### Problem:
State how many lines in the rows below contain the string "resolution". Reply with the number only.

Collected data
---

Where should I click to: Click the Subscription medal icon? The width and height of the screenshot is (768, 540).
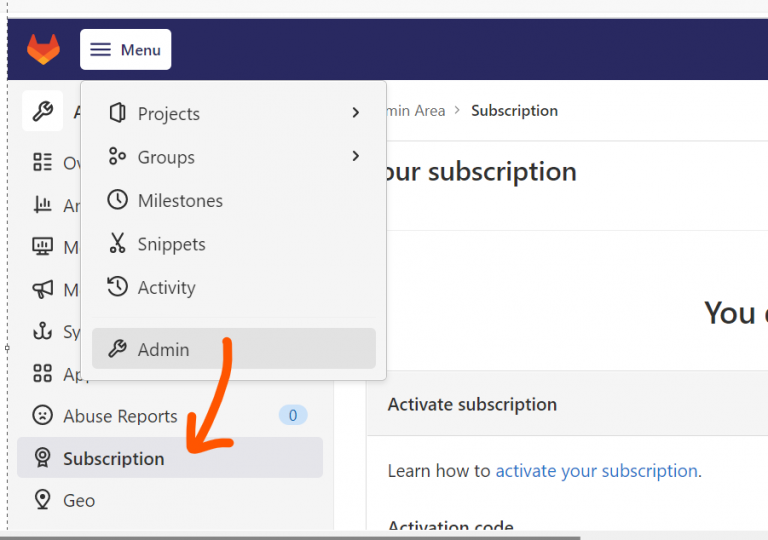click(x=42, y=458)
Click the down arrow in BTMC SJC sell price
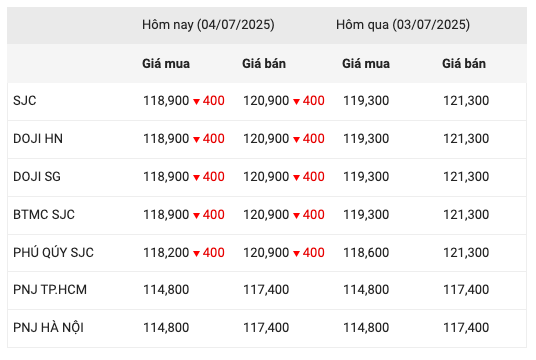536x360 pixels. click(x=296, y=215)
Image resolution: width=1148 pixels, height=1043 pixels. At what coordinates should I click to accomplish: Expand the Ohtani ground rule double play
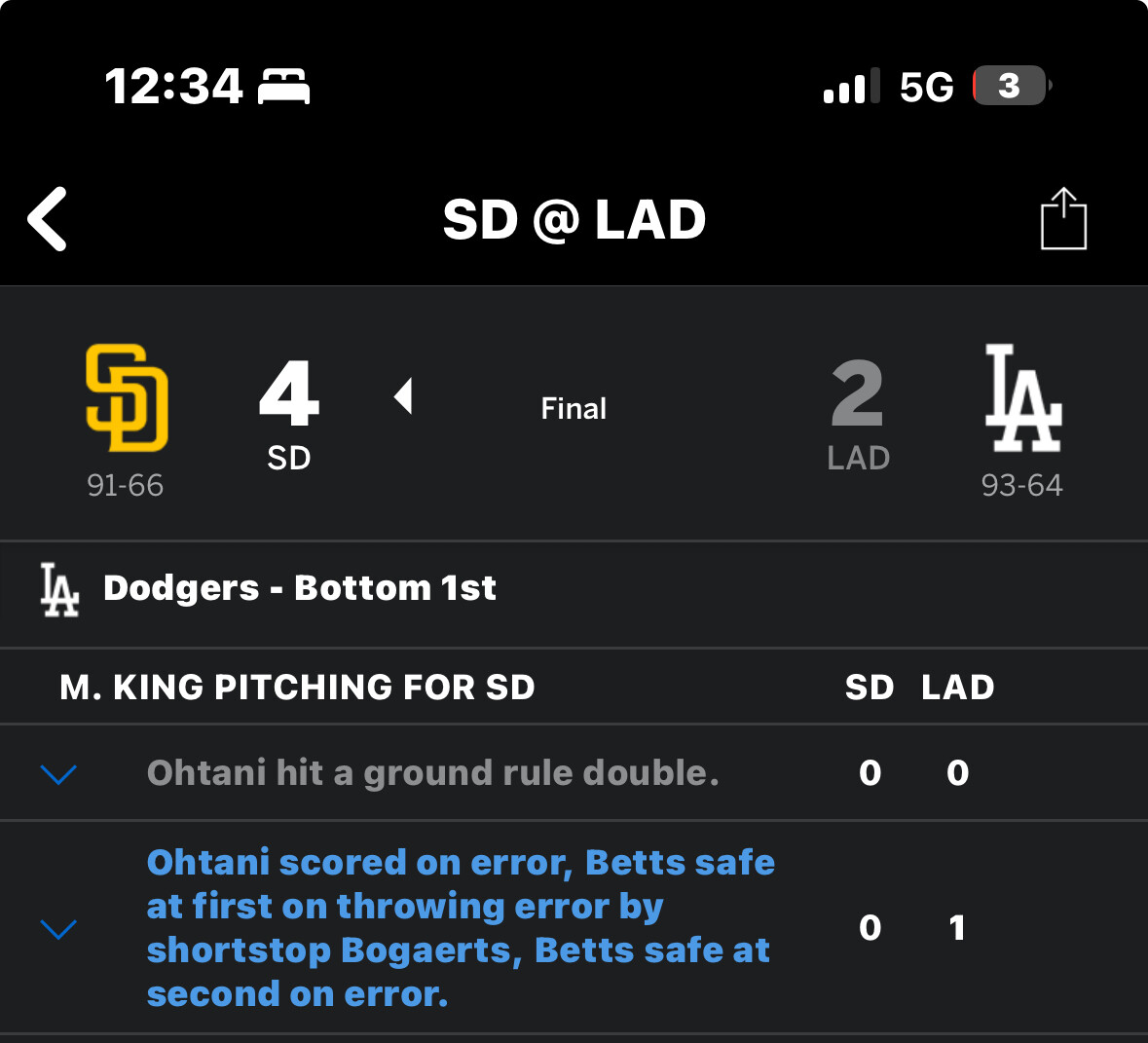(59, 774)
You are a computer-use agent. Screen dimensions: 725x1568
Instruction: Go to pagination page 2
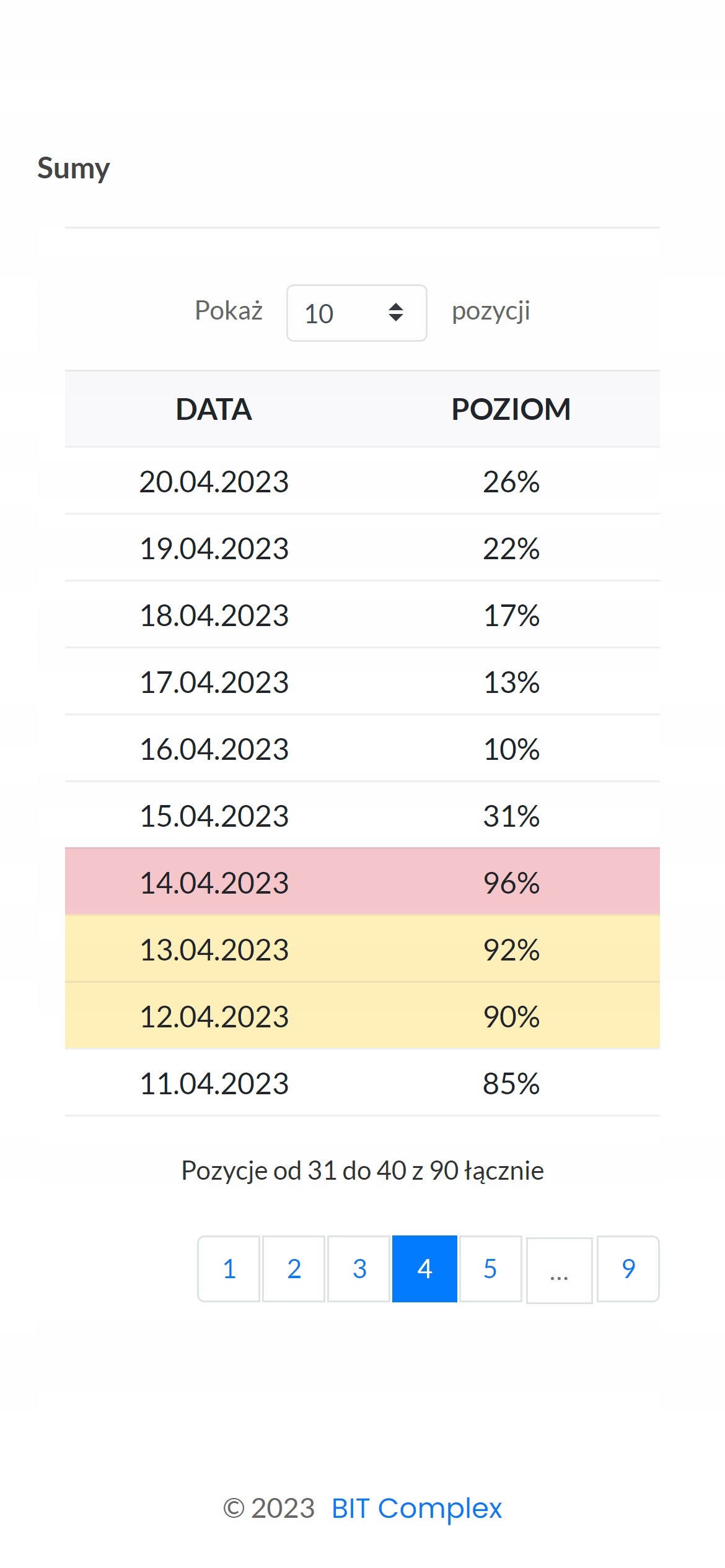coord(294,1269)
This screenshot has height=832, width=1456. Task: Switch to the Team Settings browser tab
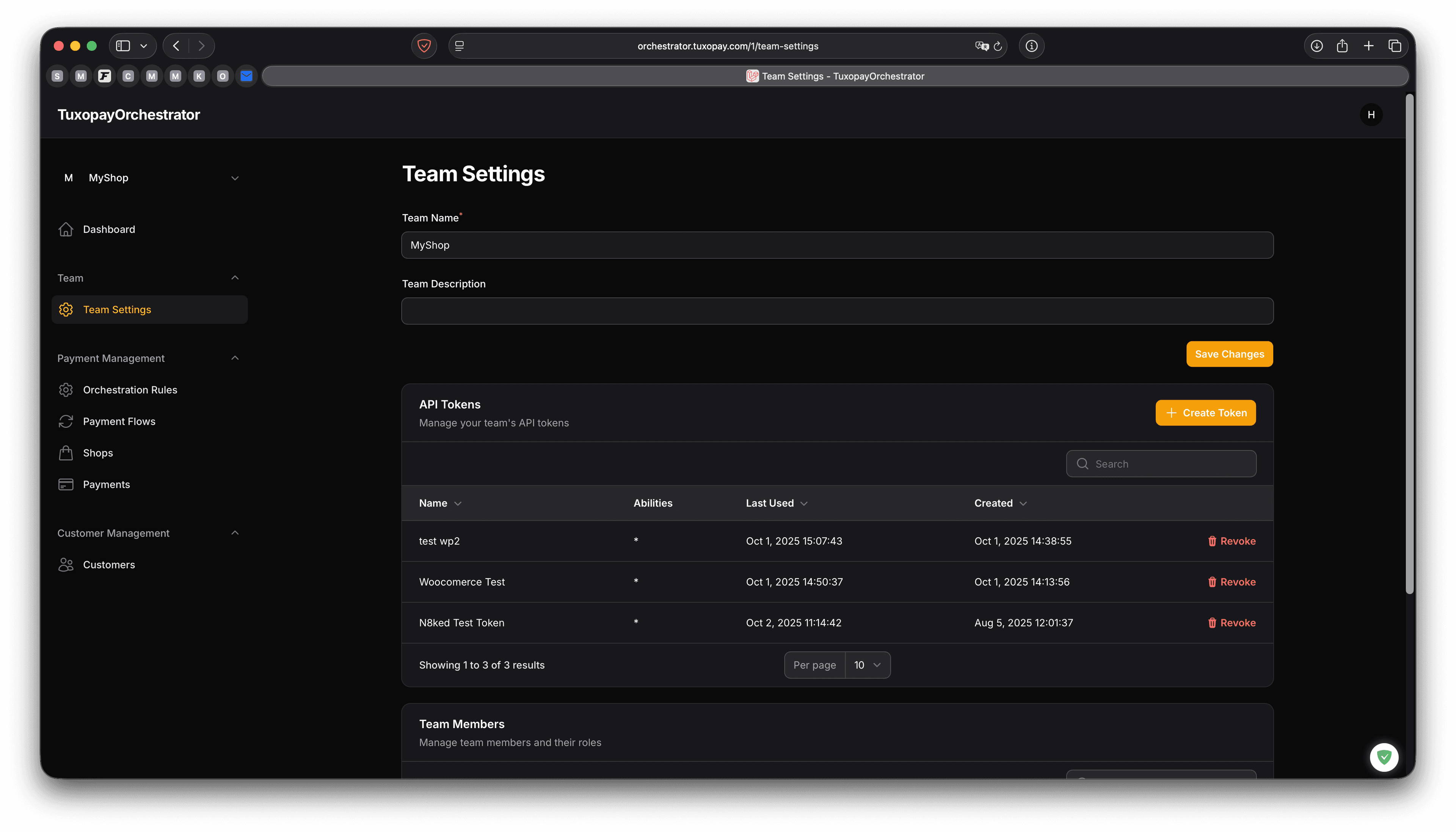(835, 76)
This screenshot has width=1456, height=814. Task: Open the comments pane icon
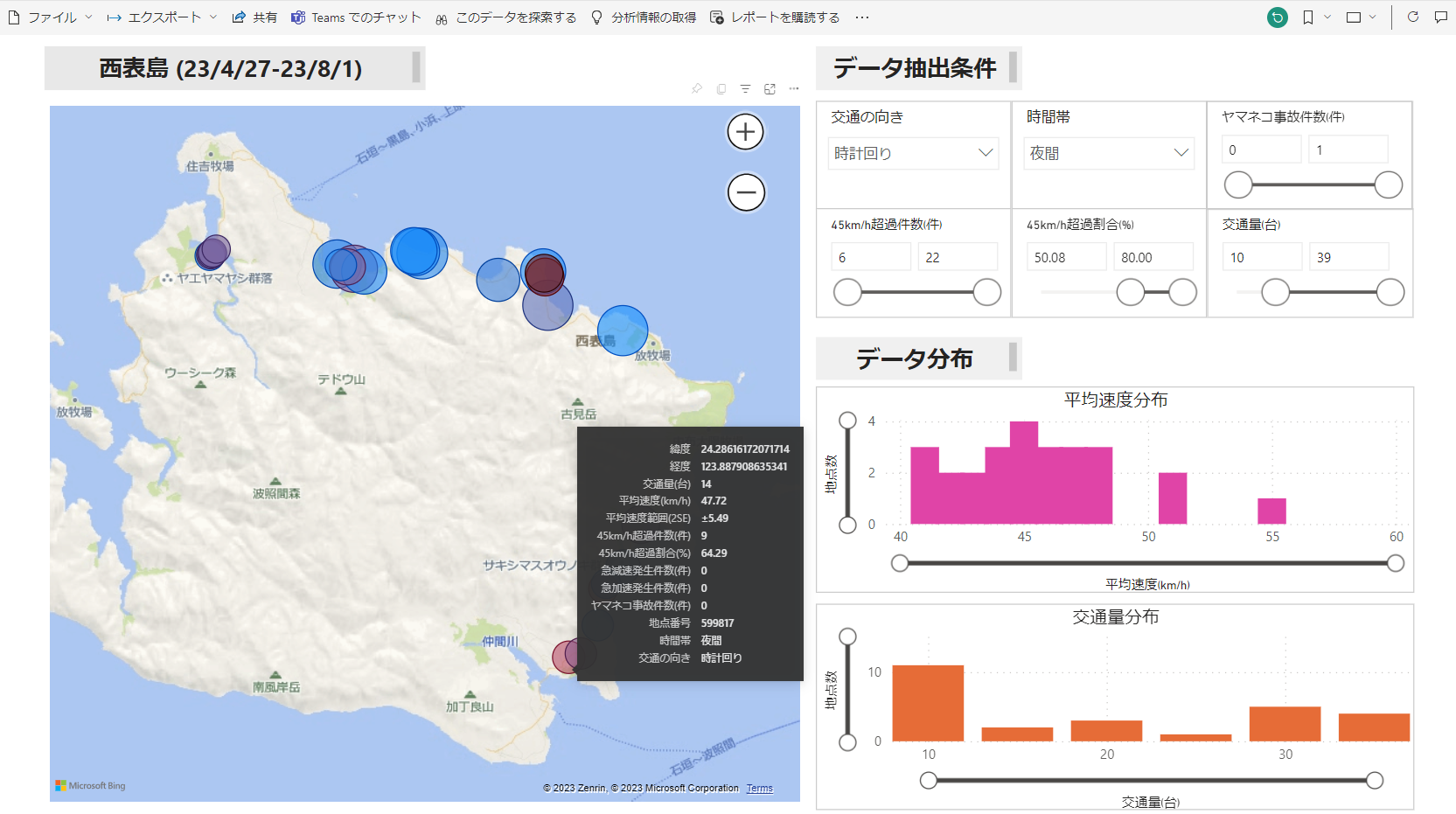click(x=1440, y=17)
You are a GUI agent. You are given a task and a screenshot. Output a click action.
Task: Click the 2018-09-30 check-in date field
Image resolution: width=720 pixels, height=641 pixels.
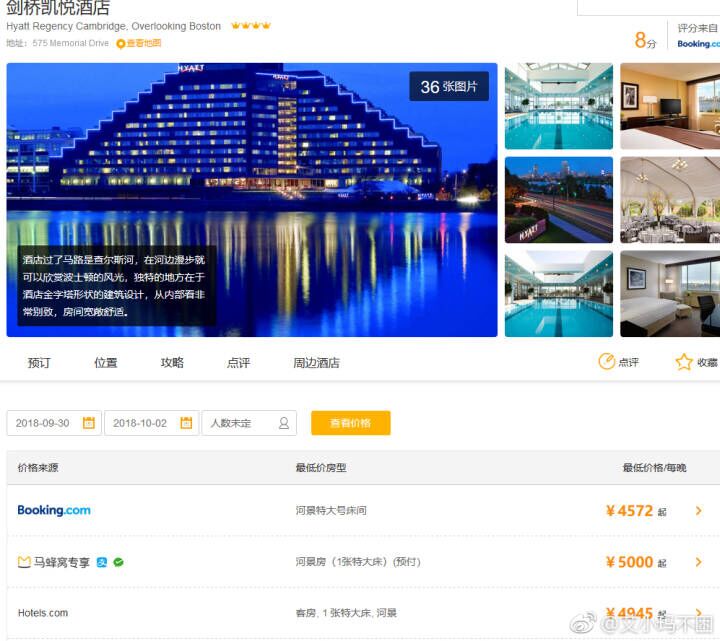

---

### Answer for this exercise:
2